*** Opening of RECORDS TO PROCESS ***

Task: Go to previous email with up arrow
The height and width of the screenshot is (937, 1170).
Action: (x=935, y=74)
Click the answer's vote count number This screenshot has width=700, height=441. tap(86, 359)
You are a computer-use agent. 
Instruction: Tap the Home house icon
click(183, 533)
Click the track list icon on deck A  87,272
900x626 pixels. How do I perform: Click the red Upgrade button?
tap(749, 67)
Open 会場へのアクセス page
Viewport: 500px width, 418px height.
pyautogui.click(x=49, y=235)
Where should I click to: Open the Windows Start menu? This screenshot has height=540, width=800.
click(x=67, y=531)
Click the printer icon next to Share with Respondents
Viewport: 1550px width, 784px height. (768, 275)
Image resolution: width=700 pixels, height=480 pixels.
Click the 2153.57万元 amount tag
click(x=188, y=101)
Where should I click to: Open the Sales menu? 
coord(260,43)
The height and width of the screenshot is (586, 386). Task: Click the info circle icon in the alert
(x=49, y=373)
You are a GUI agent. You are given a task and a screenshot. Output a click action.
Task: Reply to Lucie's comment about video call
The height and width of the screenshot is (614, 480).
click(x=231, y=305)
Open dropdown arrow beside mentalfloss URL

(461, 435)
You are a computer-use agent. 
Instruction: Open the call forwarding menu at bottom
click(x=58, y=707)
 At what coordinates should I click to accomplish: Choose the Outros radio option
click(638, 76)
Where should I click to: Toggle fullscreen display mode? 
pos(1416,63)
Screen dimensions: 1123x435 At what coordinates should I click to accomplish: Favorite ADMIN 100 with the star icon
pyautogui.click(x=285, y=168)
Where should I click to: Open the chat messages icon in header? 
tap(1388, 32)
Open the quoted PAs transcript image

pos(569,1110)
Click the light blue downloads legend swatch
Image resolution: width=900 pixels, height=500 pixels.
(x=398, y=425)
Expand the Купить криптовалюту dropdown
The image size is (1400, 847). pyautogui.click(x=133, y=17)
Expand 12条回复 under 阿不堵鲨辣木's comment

*** Close of RECORDS TO PROCESS ***

▸ TASK STATEMENT
A word-for-word copy of all the entries is required.

▸ TASK RESPONSE
Task: Go to previous email with up arrow
The height and width of the screenshot is (937, 1170).
Action: (x=935, y=74)
Click the answer's vote count number This screenshot has width=700, height=441. tap(86, 359)
You are a computer-use agent. 
Instruction: Tap the Home house icon
click(183, 533)
Click the track list icon on deck A  87,272
900x626 pixels. How do I perform: Click the red Upgrade button?
tap(749, 67)
Open 会場へのアクセス page
Viewport: 500px width, 418px height.
pyautogui.click(x=49, y=235)
Where should I click to: Open the Windows Start menu? This screenshot has height=540, width=800.
click(x=67, y=531)
Click the printer icon next to Share with Respondents
Viewport: 1550px width, 784px height. (768, 275)
Image resolution: width=700 pixels, height=480 pixels.
Click the 2153.57万元 amount tag
click(x=188, y=101)
Where should I click to: Open the Sales menu? 
coord(260,43)
The height and width of the screenshot is (586, 386). Task: Click the info circle icon in the alert
(x=49, y=373)
You are a GUI agent. You are given a task and a screenshot. Output a click action.
Task: Reply to Lucie's comment about video call
The height and width of the screenshot is (614, 480).
click(x=231, y=305)
Open dropdown arrow beside mentalfloss URL

(461, 435)
You are a computer-use agent. 
Instruction: Open the call forwarding menu at bottom
click(x=58, y=707)
 At what coordinates should I click to accomplish: Choose the Outros radio option
click(638, 76)
Where should I click to: Toggle fullscreen display mode? 
pos(1416,63)
Screen dimensions: 1123x435 At what coordinates should I click to accomplish: Favorite ADMIN 100 with the star icon
pyautogui.click(x=285, y=168)
Where should I click to: Open the chat messages icon in header? 
tap(1388, 32)
Open the quoted PAs transcript image

pos(569,1110)
Click the light blue downloads legend swatch
Image resolution: width=900 pixels, height=500 pixels.
(x=398, y=425)
Expand the Купить криптовалюту dropdown
The image size is (1400, 847). pyautogui.click(x=133, y=17)
Expand 12条回复 under 阿不堵鲨辣木's comment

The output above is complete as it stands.